平田大壑先生の道書は次の通り。
「神仙の古説にて、神州の神世の有状を伝へし説なれば、古学の古眼をもて見るべし。俗学の今眼を以て見ること勿れ」。 |
「苟くもその門を得て入らざる者は、之を示さず矣。苟くも之を示さば、必ず天老を輕んじ、天機を漏らし、天藻を慢するの罪を逃がるところなけむ矣。豈にたゞにその□[門+困]域を窺ふこと能はざるのみならむや」。 |
贈從四位・越前參政・雪江中根靱負平師質翁の『三五本国攷の序』は次の通り。
「質(雪江翁)、かって本居先生の『古事記伝』を読み、古道を崇信す。その後『霊の眞柱』を読み、始めて世に平田先生有るを知り、心に竊かに之に嚮往す。天保戊戌の夏、江府に祗役し、遂に贄を執り、先生を気吹舍に謁す。先生、欣然としてつぐるに、『古道の原始を以てす』。その学的を與へて曰く『荒鴻の時、参神、造化の首めを作し、二霊、群品の祖と爲りたまふ。これより以來、神聖、迭ひに興り、天地を經緯し、四方を綱紀したまへり。神皇之道は、自らその中に存す。彼の赤縣の、聖に擬し、いわゆる聖人之道を擬造するが如きに非ず。故に古道を学ばんと欲すれば、その古始を知らざるべからず。

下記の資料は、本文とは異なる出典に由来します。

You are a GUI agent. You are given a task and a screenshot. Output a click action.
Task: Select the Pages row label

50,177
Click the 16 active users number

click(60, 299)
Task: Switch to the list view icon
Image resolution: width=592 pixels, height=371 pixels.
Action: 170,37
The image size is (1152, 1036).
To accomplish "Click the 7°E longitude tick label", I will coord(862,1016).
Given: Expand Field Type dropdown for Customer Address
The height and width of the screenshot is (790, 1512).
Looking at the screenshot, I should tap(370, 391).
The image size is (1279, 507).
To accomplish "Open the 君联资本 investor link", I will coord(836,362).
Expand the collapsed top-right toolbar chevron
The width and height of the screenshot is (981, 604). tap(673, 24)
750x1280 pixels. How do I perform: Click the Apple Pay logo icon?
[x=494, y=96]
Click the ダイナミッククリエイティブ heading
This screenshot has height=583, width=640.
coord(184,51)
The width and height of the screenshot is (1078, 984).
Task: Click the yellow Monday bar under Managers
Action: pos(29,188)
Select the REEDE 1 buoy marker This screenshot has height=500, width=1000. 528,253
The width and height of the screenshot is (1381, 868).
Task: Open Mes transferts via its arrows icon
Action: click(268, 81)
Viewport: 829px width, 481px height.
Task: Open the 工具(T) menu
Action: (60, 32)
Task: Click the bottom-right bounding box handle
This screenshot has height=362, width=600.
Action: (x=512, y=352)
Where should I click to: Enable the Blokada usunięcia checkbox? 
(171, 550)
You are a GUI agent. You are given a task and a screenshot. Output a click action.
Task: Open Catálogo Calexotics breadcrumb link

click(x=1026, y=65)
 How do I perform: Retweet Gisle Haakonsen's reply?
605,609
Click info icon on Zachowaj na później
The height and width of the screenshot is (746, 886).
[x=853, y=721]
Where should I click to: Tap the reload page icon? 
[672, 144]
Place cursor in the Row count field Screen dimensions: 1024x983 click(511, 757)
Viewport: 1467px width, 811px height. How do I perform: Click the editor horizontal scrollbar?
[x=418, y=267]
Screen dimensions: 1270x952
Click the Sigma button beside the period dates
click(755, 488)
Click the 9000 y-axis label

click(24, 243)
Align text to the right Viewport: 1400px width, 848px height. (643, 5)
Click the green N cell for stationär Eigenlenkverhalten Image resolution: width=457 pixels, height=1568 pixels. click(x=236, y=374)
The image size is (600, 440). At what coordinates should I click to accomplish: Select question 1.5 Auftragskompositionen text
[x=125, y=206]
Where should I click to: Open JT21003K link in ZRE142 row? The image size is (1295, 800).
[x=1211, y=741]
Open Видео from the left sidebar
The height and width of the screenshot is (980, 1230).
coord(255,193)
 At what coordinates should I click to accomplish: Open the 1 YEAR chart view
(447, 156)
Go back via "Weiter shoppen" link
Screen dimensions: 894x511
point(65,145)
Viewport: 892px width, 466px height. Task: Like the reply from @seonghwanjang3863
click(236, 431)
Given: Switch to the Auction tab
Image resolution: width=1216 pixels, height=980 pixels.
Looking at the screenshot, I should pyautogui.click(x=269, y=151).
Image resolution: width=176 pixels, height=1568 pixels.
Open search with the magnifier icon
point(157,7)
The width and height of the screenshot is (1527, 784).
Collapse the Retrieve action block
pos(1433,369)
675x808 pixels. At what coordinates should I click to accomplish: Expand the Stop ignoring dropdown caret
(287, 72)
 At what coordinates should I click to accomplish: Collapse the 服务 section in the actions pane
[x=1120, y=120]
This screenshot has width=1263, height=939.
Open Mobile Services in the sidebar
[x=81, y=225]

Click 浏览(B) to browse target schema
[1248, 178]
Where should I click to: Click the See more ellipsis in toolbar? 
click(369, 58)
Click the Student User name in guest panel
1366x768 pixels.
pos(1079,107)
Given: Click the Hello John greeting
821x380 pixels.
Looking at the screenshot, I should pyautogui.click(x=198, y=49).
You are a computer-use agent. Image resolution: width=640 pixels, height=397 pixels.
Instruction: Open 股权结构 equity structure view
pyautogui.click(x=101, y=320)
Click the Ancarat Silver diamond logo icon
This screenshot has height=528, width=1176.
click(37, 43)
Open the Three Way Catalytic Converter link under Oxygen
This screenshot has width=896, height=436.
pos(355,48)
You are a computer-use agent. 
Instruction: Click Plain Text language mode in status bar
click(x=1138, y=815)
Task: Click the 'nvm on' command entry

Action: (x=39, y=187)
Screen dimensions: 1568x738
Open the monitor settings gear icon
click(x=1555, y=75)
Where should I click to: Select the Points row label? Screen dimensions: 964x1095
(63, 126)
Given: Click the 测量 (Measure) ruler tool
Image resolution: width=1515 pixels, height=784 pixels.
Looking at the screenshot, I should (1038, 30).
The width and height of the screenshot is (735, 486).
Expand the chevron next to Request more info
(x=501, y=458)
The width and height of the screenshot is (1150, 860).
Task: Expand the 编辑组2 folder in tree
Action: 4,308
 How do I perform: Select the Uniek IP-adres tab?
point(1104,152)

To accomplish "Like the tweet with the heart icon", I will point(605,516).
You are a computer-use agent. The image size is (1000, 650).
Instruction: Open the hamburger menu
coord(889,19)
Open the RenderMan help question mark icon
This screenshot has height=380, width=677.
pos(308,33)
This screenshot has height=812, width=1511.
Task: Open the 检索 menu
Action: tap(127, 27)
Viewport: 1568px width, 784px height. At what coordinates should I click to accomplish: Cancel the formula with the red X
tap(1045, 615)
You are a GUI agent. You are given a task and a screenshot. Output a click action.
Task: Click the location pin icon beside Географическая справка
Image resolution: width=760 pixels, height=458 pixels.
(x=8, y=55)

而して皇朝の神典は、幽深玄遠、窺測し易からず。是を以て世儒俗士、目するに荒唐不經と爲し、之を高閣に束ね、力をその間に用ゐる者なし。余、自ら斯道に志して、心を神典に潛め、先哲、未だ発せざる所を発す。故に立論の間、世を駭かし詆りを取る者、少なからず。而して及門の士と雖も、余が説を聴き、余が書を読み、暗通默契、説(よろこ)ばざる者なきに非ざれば、則ち與に共に語るべからざる也。吾子、それ勉旃(つと)めよ』と。文久二年六月、越前・中根師質、謹みて撰す」。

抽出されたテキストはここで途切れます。